The mess in Wisconsin is really dispiriting. Their yahoo governor, while giving tax cuts to the rich, is now trying to cripple the unions who have helped bring prosperity to the middle class. He's doing this to make up the revenues, in the form of tax breaks, he has given to the rich.
Back when Jesus said that the little you have will be taken from you, he must have been thinking of Wisconsin. Has anyone else noticed that Republicans believe that future government savings must be placed on the backs of those least able to sustain them—like those people who depend on the solidarity of unions to defend them?
Anyone who thinks unions are unnecessary should consider the weekend. Two days off in a week is a benefit we would not have without unions.

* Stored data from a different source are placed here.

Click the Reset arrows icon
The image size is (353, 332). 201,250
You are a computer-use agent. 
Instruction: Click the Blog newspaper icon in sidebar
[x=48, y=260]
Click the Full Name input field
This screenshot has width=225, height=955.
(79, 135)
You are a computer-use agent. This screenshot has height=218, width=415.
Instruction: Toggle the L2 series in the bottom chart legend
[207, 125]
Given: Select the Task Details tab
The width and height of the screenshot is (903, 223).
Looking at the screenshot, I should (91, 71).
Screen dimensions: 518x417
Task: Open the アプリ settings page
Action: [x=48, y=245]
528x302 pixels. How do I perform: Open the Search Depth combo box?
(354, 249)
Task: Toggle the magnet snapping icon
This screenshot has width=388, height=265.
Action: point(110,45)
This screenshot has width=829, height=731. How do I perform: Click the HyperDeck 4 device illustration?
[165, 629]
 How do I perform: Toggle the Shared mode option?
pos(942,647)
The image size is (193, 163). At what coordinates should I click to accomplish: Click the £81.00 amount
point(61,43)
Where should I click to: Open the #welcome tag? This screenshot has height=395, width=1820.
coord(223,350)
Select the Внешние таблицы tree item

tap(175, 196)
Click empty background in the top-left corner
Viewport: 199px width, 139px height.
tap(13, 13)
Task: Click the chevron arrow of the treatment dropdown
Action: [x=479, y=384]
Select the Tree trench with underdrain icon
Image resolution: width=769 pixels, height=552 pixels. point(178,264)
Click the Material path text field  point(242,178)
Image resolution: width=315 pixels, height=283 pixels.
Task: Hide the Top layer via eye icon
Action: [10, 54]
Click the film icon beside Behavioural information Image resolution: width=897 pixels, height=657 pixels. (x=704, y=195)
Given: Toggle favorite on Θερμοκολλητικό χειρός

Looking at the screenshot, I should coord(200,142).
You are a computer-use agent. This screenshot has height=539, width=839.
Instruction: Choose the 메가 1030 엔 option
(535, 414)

My father worked in the steel mills in Youngstown. Back in 1912-18 thereabouts. He told me how Saturday night—after work!— was devoted to drinking and dancing and Sunday, the one day off a week, was devoted to church and hangover. Plus whatever needed done around the house. His steel mill career was terminated when a palette of bricks fell on his foot, giving him a limp for the rest of his life.
No job, no insurance, no benefits of any kind. "Too bad Joe, but you're no good to us now. Hit the road."
This is the situation that the governor of Wisconsin and his corporate backers aspire to. More profits for the corporations, more slavery for the workers.
Middle class? Fageddaboutit. Ain't going to be one. The middle class only takes profit away from the rich. Corporations don't need the middle class—they think. I don't know who they think is going to buy the crap they produce when no one is left who can afford it. Even Henry Ford, anti-Semitic, racist, fascist loving and ultimately murderous sumbitch he was, recognized that his employees had to earn enough to afford the cars he was producing. He may have hired thugs to beat and kill his workers when they tried to form unions, but he at least had a grasp on reality to the extent that he knew there weren't enough rich people around to support his factories. There were hellish factory conditions, no safety net, no health insurance—but at least they made enough to buy the damn cars they made.
Present day corporations don't have even that basic level of intelligence.
Somewhere in my previous fulminations I mentioned how much of the wealth of this country was in the hands of so few citizens. I don't have the exact figures at hand, the top one percent (in riches) of this country control more wealth than all the rest of us. Someone with more energy than me can go look up the exact figures. They're out there somewhere, maybe in my previous posts.
The problem here is not that the public service unions, like the teachers' union, or the state workers, are getting too much in relation to the rest of us—it's that the rest of us are getting too LITTLE in relation to what we deserve. We shouldn't be trying to bring the unions benefits down, we should be trying to bring our benefits up. The quality of life of the billionaires and corporation CEOs is not going to be affected that much if the rest of us have a bigger share of the wealth this country generates. And unions need the collective bargaining power to keep their members alive and healthy. The rich already have enough.
I don't know what the hell they think they are going to do with all that money. What good is it to have more money than you or your immediate descendants can spend? I swear on my mother's grave, I could not spend even one billion dollars in my lifetime, much less several billions. The effort of trying would wear me out, probably kill me. And frankly, I don't want, much less need, all that much.
What do those rich idiots think they need all that money for?
There is one way to screw up this acquisitive action of the greedy rich. Stop buying their stock. Stop dealing with chain stores, support your local farmer and his fight against Monsanto robo-seeds. Give up on money where you can. Okay, your doctor is not going to be happy to be paid in chickens—you will need money here. But if you need a chicken, could you trade some vegetables, a ham hock, a service, a painting, for that chicken? No way we can get rid of money as the medium of exchange, but we can reduce its influence in our lives. We can get along without being slaves to greedy billionaires who don't have a clue as to what it means to be a real, honest human being—a best example of what God created us to be.
Grow what you can, trade what you can, and buy as much as you can and need from local suppliers.
Jesus wasn't kidding when he said it would be easier for a camel to go thru the eye of a needle than for a rich person to attain the kingdom of God. Jesus knew how much the love of wealth and possessions corrupts the human soul and leaves it bereft of value. He knew how we can be blinded by our possessions, how possessions can make us too big to get thru that needle's eye.
You may not believe in God or Jesus. but you should believe in the dignity and the glory of the human race— triumphant above the existential needs of animals, better than the lives in hives of insects—where it is possible for individuality to coexist with societal responsibility.